[Development] The place of QML

Alan Alpert alan.alpert at nokia.com
Wed May 9 04:11:13 CEST 2012

On Tue, 8 May 2012 20:08:38 ext Frank Hemer wrote:
> On Tuesday 08 May 2012 09:50:16 Peter Kuemmel wrote:
> > > > Now we suddenly have an easy to use, yet compulsory, Turing complete
> > > > language with essentially no support from off-the-shelf tools.
> > > 
> > > It's this "compulsory" part that I don't understand.
> > > The current situation is that if you don't want to use
> > > QML you don't use it.
> > 
> > Does "don't use it" mean I should use QWidgets?
> > But who wants to base a new project on a system which
> > is officially called something that sounds like "obsolete"
> > and "dead (no new features)"; I know the marketing calls this
> > only "done".
> +1 with a big '!'

If you have a better idea for the naming, I'd love to hear it.

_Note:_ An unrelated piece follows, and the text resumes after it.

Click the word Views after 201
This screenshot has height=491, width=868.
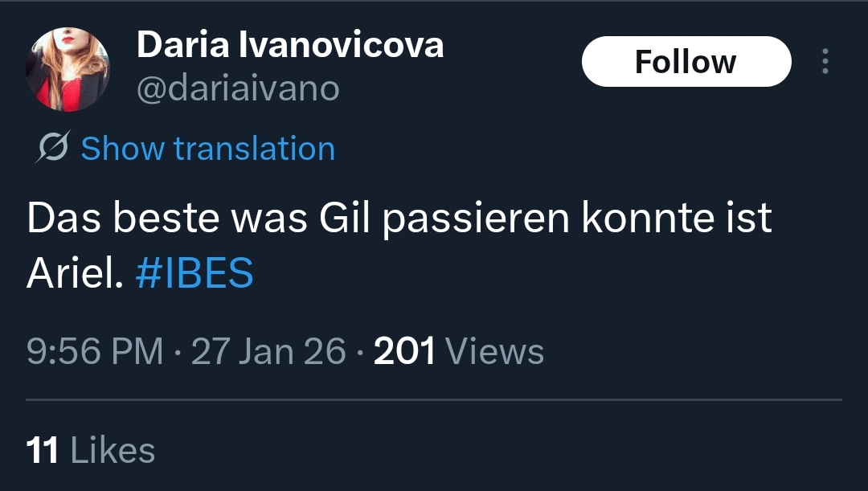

I'd call it 
"Sunshine" status, to evoke the imagery of an elder cat dozing the the sun, 
while still able to pounce the instant you approach. (This demonstrates that
 at least I need help coming up with good names ;) ).

> > ...
> > There is no smooth migration path for old-school Qt/C++ developers.
> And I expect porting an application using QWidget & friens to become an qml
> application will cause at least equal pain as porting a qt3 application to
> qt4:-(
> What I miss is the perspective for applications with long sales cycles
> (expect this to be 10 to 15 years). Could we see a chance for a smooth
> migration here ... like a qml replacement for QWidgets that do NOT imply a
> complete redesing?

Of course this was considered and a smooth migration path was developed. It 
has been documented here for some time: http://doc.qt.nokia.com/4.7/qml-
integration.html . Just because there is one doesn't mean that it's perfect 
(or even addresses your needs), but it will be most constructive to discuss it 
from this point, i.e. what's missing from the current migration path.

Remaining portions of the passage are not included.